■ Exercise requirements
Give back, unchanged, the line containing "Click pin icon on Intensity panel" and every line after it up to the end of the listing.

Materials provided below:

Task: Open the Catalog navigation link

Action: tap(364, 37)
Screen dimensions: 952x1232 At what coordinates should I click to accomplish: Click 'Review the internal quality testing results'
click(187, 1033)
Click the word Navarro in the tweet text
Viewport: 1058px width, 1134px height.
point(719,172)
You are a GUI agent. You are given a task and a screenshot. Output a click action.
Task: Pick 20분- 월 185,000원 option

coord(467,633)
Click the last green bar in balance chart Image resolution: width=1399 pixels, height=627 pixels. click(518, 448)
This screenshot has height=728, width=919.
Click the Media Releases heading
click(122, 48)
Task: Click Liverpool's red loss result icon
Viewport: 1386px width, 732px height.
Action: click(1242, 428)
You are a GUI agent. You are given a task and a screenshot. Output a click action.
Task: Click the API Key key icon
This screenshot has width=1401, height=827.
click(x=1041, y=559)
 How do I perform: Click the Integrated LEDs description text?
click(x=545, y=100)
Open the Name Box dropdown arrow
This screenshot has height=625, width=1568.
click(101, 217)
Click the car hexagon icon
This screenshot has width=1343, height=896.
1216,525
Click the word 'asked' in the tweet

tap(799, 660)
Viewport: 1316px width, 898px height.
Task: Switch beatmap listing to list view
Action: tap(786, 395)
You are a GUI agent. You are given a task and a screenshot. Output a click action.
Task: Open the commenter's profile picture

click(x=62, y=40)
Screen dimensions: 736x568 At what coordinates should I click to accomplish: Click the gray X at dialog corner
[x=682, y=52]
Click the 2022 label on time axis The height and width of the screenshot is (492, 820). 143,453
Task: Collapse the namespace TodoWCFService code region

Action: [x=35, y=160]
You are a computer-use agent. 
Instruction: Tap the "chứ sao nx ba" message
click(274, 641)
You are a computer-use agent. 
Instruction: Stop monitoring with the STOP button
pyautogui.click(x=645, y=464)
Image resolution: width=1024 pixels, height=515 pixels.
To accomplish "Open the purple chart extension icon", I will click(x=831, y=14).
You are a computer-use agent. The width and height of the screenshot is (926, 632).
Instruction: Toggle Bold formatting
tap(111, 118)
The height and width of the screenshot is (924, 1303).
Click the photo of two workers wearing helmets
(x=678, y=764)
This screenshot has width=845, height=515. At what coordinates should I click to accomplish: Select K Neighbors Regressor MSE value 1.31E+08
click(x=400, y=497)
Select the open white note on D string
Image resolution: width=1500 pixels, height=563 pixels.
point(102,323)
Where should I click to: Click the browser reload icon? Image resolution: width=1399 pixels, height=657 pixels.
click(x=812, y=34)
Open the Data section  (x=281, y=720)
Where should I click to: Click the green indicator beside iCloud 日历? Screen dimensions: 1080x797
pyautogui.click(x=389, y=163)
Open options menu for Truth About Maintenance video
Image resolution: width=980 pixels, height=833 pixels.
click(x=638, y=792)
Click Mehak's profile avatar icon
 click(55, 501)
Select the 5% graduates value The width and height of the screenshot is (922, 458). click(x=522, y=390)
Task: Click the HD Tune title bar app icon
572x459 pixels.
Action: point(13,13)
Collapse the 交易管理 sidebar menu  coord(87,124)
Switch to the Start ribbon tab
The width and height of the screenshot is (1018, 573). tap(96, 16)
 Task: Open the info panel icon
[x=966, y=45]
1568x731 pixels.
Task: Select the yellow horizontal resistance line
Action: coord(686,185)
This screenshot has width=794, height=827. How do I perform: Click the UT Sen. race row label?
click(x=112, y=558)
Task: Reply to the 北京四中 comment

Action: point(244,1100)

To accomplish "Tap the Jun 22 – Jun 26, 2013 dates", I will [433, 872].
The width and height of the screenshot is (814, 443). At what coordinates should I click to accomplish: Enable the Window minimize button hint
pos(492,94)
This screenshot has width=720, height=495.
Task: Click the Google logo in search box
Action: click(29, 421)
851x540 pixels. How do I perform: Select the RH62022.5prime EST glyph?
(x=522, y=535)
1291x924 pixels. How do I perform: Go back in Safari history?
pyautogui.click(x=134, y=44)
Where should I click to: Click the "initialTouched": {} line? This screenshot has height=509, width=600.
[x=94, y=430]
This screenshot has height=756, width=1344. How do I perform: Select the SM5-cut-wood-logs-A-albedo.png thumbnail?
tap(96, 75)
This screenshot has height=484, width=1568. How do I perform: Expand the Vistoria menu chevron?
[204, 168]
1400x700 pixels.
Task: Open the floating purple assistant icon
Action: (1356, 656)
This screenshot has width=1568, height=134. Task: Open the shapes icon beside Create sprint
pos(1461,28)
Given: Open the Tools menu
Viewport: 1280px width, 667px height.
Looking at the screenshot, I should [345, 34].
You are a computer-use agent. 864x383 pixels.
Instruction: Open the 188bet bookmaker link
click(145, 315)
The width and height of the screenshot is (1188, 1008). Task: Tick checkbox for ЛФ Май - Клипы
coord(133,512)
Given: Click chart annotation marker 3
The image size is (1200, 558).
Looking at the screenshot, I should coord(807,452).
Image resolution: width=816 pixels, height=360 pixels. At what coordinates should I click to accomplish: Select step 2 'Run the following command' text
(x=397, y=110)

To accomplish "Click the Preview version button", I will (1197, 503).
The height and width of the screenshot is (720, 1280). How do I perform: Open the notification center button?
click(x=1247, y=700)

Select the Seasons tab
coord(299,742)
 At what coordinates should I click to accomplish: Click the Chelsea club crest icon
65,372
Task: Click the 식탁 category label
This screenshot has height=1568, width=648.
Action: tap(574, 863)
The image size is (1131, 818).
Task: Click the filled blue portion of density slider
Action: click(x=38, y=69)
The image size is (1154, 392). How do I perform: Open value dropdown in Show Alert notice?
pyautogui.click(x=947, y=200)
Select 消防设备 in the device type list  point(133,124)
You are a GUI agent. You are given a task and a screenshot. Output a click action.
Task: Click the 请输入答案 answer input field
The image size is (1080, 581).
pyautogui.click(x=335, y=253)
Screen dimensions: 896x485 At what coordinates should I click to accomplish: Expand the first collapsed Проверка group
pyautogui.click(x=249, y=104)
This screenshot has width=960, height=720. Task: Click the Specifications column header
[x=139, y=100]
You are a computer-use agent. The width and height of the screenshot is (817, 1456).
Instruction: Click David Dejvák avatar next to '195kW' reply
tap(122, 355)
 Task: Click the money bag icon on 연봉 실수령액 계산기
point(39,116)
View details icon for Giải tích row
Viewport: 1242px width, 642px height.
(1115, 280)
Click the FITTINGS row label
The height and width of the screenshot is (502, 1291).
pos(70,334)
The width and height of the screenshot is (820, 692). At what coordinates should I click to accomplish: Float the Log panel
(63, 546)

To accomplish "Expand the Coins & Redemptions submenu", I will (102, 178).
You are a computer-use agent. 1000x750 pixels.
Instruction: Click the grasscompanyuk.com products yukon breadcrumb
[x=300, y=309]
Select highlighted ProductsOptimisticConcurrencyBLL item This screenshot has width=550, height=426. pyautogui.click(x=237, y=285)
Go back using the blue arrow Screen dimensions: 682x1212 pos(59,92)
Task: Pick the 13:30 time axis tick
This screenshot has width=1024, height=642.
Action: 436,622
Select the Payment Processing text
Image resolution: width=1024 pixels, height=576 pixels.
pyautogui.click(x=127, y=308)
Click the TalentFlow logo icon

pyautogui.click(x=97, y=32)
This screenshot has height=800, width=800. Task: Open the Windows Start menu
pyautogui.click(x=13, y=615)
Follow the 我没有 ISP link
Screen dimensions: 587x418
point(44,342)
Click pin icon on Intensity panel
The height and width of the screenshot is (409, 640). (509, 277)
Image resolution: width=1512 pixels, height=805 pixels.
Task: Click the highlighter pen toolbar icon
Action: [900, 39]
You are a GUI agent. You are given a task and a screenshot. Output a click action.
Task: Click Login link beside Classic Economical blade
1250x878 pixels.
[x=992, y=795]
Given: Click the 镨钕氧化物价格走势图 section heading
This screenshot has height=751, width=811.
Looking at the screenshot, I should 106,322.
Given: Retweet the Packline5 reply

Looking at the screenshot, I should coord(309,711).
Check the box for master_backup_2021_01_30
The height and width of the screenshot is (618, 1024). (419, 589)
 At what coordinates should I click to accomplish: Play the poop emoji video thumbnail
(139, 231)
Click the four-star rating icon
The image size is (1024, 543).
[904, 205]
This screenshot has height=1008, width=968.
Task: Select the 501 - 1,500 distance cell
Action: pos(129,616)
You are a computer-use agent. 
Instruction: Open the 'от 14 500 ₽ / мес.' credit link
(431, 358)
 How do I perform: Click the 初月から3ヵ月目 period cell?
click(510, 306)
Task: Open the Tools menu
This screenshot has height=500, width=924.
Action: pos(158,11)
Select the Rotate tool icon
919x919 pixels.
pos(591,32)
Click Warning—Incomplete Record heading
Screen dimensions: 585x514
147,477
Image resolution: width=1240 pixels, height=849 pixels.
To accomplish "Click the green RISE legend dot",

End of Materials provided.

■ Completed exercise
Click pin icon on Intensity panel
The height and width of the screenshot is (409, 640). (509, 277)
Image resolution: width=1512 pixels, height=805 pixels.
Task: Click the highlighter pen toolbar icon
Action: [900, 39]
You are a GUI agent. You are given a task and a screenshot. Output a click action.
Task: Click Login link beside Classic Economical blade
1250x878 pixels.
[x=992, y=795]
Given: Click the 镨钕氧化物价格走势图 section heading
This screenshot has height=751, width=811.
Looking at the screenshot, I should 106,322.
Given: Retweet the Packline5 reply

Looking at the screenshot, I should coord(309,711).
Check the box for master_backup_2021_01_30
The height and width of the screenshot is (618, 1024). (419, 589)
 At what coordinates should I click to accomplish: Play the poop emoji video thumbnail
(139, 231)
Click the four-star rating icon
The image size is (1024, 543).
[904, 205]
This screenshot has height=1008, width=968.
Task: Select the 501 - 1,500 distance cell
Action: pos(129,616)
You are a computer-use agent. 
Instruction: Open the 'от 14 500 ₽ / мес.' credit link
(431, 358)
 How do I perform: Click the 初月から3ヵ月目 period cell?
click(510, 306)
Task: Open the Tools menu
This screenshot has height=500, width=924.
Action: pos(158,11)
Select the Rotate tool icon
919x919 pixels.
pos(591,32)
Click Warning—Incomplete Record heading
Screen dimensions: 585x514
147,477
Image resolution: width=1240 pixels, height=849 pixels.
To accomplish "Click the green RISE legend dot",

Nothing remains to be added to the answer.